**** Excerpt to read

Virtual reality has been around for decades, but recent developments suggest it’s about to go mainstream. Or is it?
Yesterday’s reports that Amazon Studios was taking meetings with top VR content creators should come as no great surprise to anyone familiar with the technology’s evolving appeal. Last week at NAB, it had been openly discussed among VR insiders that the worst-kept secret in the industry was that both Amazon and Netflix were building their VR teams. The fact that Amazon is actively taking meetings now only leads to speculation of when and how Amazon will decide to jump into the new frontier of VR.
From the content creation side of things, the early days of VR are still the wild west, with creatives having to to serve as their own technical hacks to rig their own cameras and solve post-production work flow problems; while they simultaneously tackle the larger, existential question everybody Hollywood is discussing: What exactly is a VR experience?

********
**** Collected material

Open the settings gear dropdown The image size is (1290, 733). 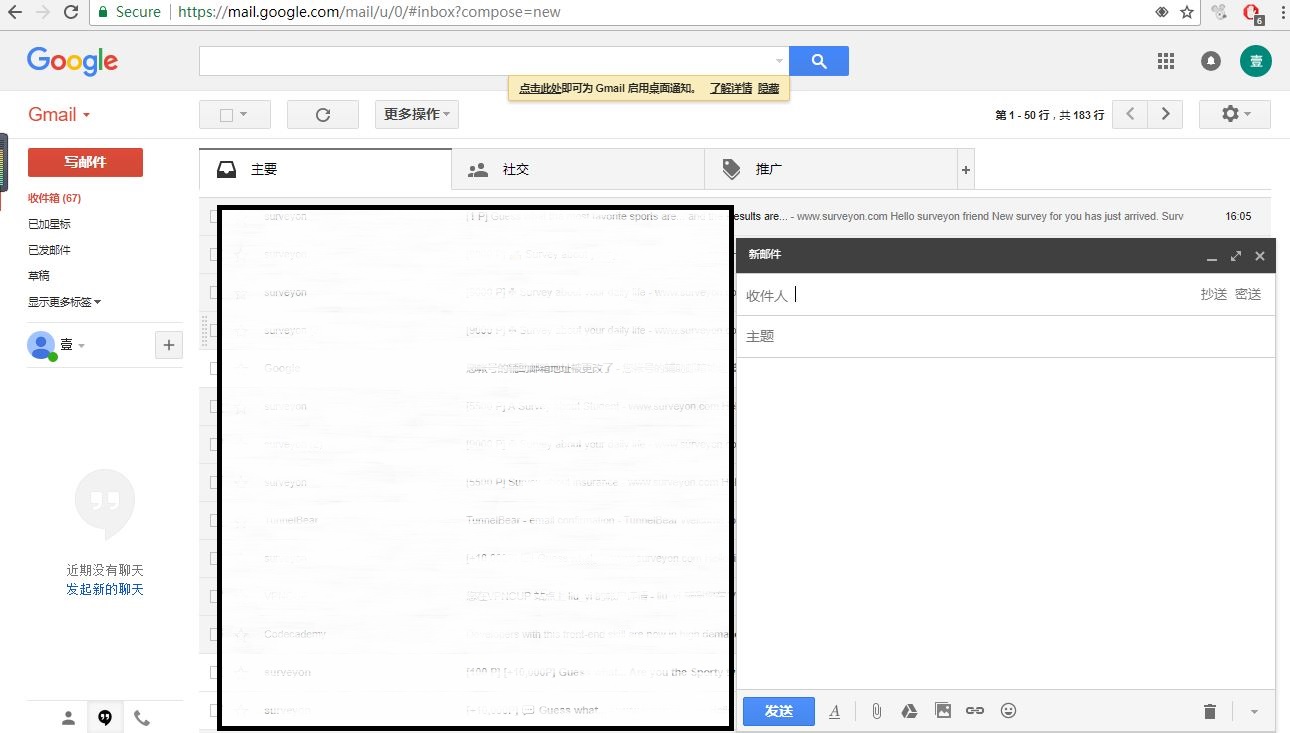click(1234, 114)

********

Directive 1
From the virtual reality article, output the words from "Virtual reality has" up to and including "frontier of VR.".
Directive 2
According to the virtual reality article, what was the worst-kept secret in the industry that VR insiders discussed at NAB?
Directive 3
Rewrite the paragraph of the virtual reality article that begins "Yesterday's reports that Amazon Studios" in a shorter form, keeping its main facts.
The material is unrelated to the virtual reality article and stands on its own.

Written response 1
Virtual reality has been around for decades, but recent developments suggest it’s about to go mainstream. Or is it?
Yesterday’s reports that Amazon Studios was taking meetings with top VR content creators should come as no great surprise to anyone familiar with the technology’s evolving appeal. Last week at NAB, it had been openly discussed among VR insiders that the worst-kept secret in the industry was that both Amazon and Netflix were building their VR teams. The fact that Amazon is actively taking meetings now only leads to speculation of when and how Amazon will decide to jump into the new frontier of VR.

Written response 2
Both Amazon and Netflix were building their VR teams.

Written response 3
Reports that Amazon Studios was meeting with top VR content creators were no surprise to people who know the technology's growing appeal. At NAB the week before, VR insiders openly called it the industry's worst-kept secret that Amazon and Netflix were both building VR teams. Amazon's meetings now only fuel speculation about when and how it will enter VR.